In its annual report, UNAIDS said urgent action is needed to get the fight against HIV/AIDS back on track after it was derailed by “overlapping crises,” leaving up to 4,000 people with new HIV infections every day.
“The data we are sharing today bring painful but important news,” UNAIDS Executive Director Winnie Byanyima said during a press briefing.
Byanyima said the response has been thrown off by the colliding pandemics of HIV and COVID-19, the war in the Ukraine and resulting economic crises.
“Progress has been stalled, inequalities have widened, and millions of lives are at risk,” she added.

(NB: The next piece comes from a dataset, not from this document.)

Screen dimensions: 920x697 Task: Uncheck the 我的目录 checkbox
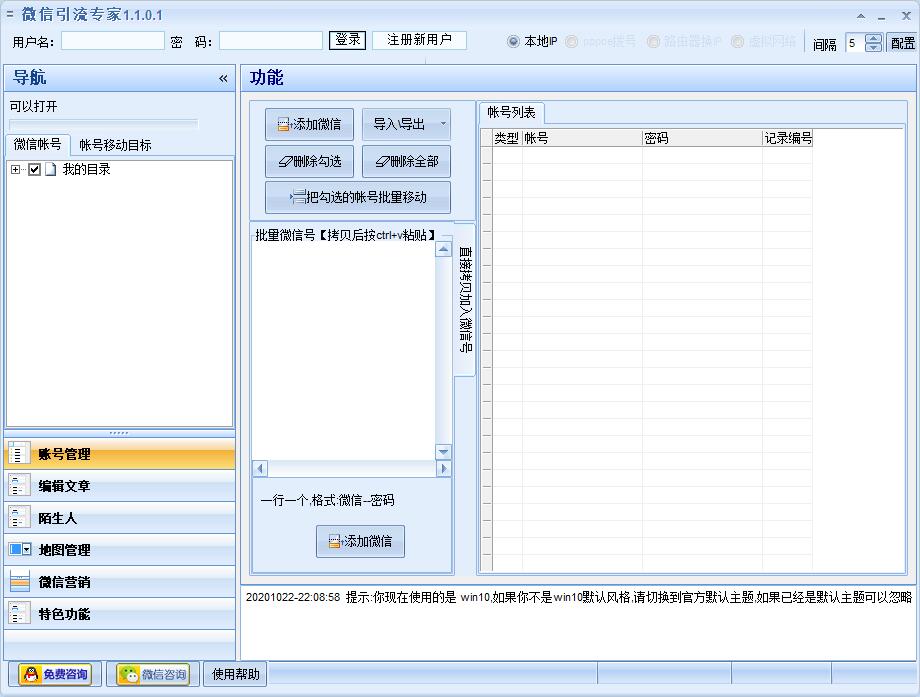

New UNAIDS data released as part of the International AIDS Conference showed that progress in combating HIV has slowed, with the number of new infections dropping by only 3.6% between 2020 and 2021. This was the smallest annual decline since 2016, Byanyima said.
In total, 38.4 million people were living with HIV globally in 2021 — 36.7 million adults aged 15 years or older and 1.7 million children — of whom 85% knew their status, leaving approximately 5.9 million who did not know that they were living with HIV.
There were 1.5 million new HIV infections, which translates to roughly 4,000 per day and is 1 million more cases than the UNAIDS goal of 500,000.
By the end of 2021, most people with HIV (75%) were accessing treatment, including 76% of people aged 15 years or older and 52% of children. Despite this, there were 650,000 AIDS-related deaths in 2021.
“Last year, in 2021, we lost one person every minute to AIDS-related illness even though we have the medicines needed to save those lives,” Byanyima said.
“Let me clarify, this report is not a call to despair; this is a call to action,” she added. “This report shows us how to have an effective response — by addressing inequalities head on.”
The report highlighted inequalities in the HIV burden seen among people aged 15 to 24 years — particularly young women.
According to the report, a new infection occurred in an adolescent girl or young woman every 2 minutes. In Sub-Saharan Africa, teenage girls and young women accounted for 63% of all new cases.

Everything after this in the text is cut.